What I miss about github

See this Cloudup stream for visual references.

The short answer is that I miss everything. There is no comparing the two projects. Stash's feature set is a shadow of Github's.

What a project looks like on Github:

What a project looks like on Github

What the same project looks like on Stash:

What the same project looks like on Stash

The constrast is stark. The Stash project has:

  • no project description
  • no most recent commit message/contributor on top
  • no most recent commit message/date for each item in the file browser
  • no contributor information
  • no commit count, no branch count

The Stash view shows almost no useful information at all. It renders the README markdown, which is nice. It fails to render previews of markdown anywhere else, however. It also only previews that one file type. On github, I can preview not only markdown everywhere, but also geojson files, 3D models, and csv files.

Editing in-line

I didn't know how much I loved the ability to edit files right in the web page until I went to do it on Stash one day and couldn't.

Gists

Gists are ways to have conversations about code or anything without needing a full git repo. They're ways to share documents like this one.

They can be code files, markdown, or a fast way to share log data with teammates.

Stash has no equivalent. There's a plugin you can buy that lets you do something like a pastebin clone, but it's nowhere near as useful as the git-backed syntax-highlighted comment-enabled Gist.

Comparisons

Comparisons without PRs:

comparison without PR screenshot

On github, I can click the "compare" button on any fork or branch to compare the state of my code to the other version. I can tinker with the comparison until I feel ready to make a pull request. Stash has no equivalent. If I want to compare branches, I must do it with the git command-line instead of with Stash.

Issue tracking

Github has Github issues. Atlassian has Jira.

Jira is giant, complicated, littered with fields you don't care about, heavyweight. It takes forever to enter a single simple issue. It has no integration with Stash anyway: I have to paste in links to commits by hand, even when I've mentioned a bug number in a commit message. Perhaps some for-extra-money plugin exists to solve the integration problem, but nothing can solve the problem of a bug client that has lived long enough to accumulate that many fields for a bug.

Would any engineer ever choose to use Jira for a personal project?

Github issues are simple and direct. Title, markdown description, assignee (optional), milestone (optional), tags (optional), markdown comments with link conveniences to commits & people. Excellent integration with the git workflow. The simplicity scales even to large busy projects, like this one:

example

The equivalent listing for the Stash project itself was three clicks in from the top page. I knew which links to click on so it didn't take me very long. I'm surprised by how much less information they manage to show on that page. I get far less of a sense of the project's activity than I do from the lighter-weight Github tool.

Pricing

My engineering director assures me that Atlassian is a lot cheaper and that's why he went with it.
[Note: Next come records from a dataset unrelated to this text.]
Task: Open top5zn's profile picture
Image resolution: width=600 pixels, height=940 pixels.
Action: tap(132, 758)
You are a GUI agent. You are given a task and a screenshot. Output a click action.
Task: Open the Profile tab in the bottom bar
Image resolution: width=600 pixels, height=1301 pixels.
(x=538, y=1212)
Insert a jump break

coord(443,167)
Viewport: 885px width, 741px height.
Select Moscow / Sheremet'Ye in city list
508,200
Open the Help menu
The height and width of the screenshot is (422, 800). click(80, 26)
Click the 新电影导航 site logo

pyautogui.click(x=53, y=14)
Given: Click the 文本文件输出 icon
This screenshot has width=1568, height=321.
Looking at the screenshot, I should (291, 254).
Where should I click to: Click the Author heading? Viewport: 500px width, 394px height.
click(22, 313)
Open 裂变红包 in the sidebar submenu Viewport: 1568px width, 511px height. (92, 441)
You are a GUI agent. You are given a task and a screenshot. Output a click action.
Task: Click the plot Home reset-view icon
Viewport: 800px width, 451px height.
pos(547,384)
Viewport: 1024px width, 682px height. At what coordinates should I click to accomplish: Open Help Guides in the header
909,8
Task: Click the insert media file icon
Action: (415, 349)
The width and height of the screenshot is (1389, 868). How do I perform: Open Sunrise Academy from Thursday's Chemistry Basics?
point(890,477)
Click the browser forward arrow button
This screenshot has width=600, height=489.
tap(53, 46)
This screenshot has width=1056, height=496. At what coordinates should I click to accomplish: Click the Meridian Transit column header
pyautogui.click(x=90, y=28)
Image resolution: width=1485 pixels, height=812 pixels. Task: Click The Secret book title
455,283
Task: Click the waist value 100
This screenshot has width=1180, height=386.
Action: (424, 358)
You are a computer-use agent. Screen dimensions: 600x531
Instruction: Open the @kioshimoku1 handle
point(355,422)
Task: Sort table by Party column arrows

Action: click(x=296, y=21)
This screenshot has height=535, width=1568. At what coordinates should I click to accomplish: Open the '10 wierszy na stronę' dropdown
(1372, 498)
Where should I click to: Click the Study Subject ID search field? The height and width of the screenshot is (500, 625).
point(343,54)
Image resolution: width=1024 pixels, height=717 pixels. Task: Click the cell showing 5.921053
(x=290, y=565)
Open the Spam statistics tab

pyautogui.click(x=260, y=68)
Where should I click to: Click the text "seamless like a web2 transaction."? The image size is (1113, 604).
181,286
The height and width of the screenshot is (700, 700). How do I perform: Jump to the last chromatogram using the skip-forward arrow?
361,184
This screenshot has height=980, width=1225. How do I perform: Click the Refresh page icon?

That'd be the only reason anybody ever has for choosing it, but for mid-sized engineering organizations it can be a strong argument.

For a company of less than 500 people, Atlassian's pricing looks like this: $12000 + $16000 + $12000 = $40K/yr for the 3 Atlassian products

Github pricing is per seat. For a company the size of mine, with say 50 people needing accounts, it'd be $15K/yr. Over 150 people Github starts looking pretty bad. For many companies, hosting on Github's servers makes more sense, unless you don't want your code living on somebody else's disks.

Summary

Stash is a centralized server for git repos. It adds almost no value to me beyond that. If you want to do something interesting with git, you'll be doing it in the command line or a dedicated git client.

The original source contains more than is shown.